I see no outputs.conf file in etc/systems/local
yes very late.. with autolb 97% data gets indexed by the other indexer and 3% by this one. they (two indexers) both are on same subnet. let me check the outputs.conf
And, also, is it permanently stuck, or just slow? i.e., do events eventually make it through and get indexed, just late?
Actually, I guess there's one other thing, and that would be if your indexer was configured to index and forward as well...this would be another accidental config, specifying an output group in outputs.conf.
I see maxKBps = 0 for the indexers. so I guess that boils down to slow disk on the slow indexer.

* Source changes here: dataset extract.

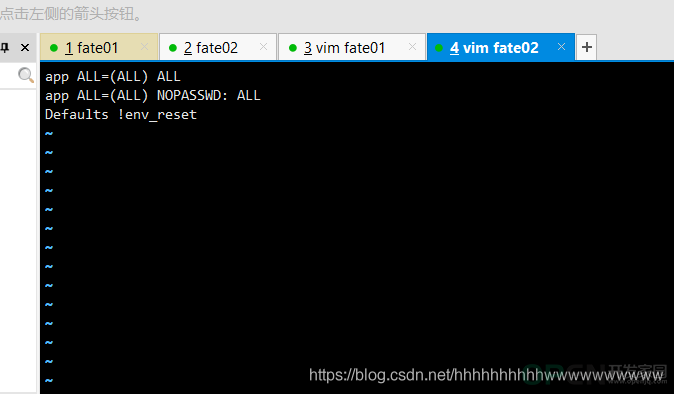Close the 3 vim fate01 tab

An indexer is "backed up" if its parsingQueue is over 50% full most of the time. It seems like this is the case based on your queue stats (parsingQueue size seems to be >500 and often 1000).
It's very likely that one of your regexes to parse events is too complex/inefficient.
Well actually since I have two indexers built the same way, regex should not be issue. It might be just slow disks on one of the server.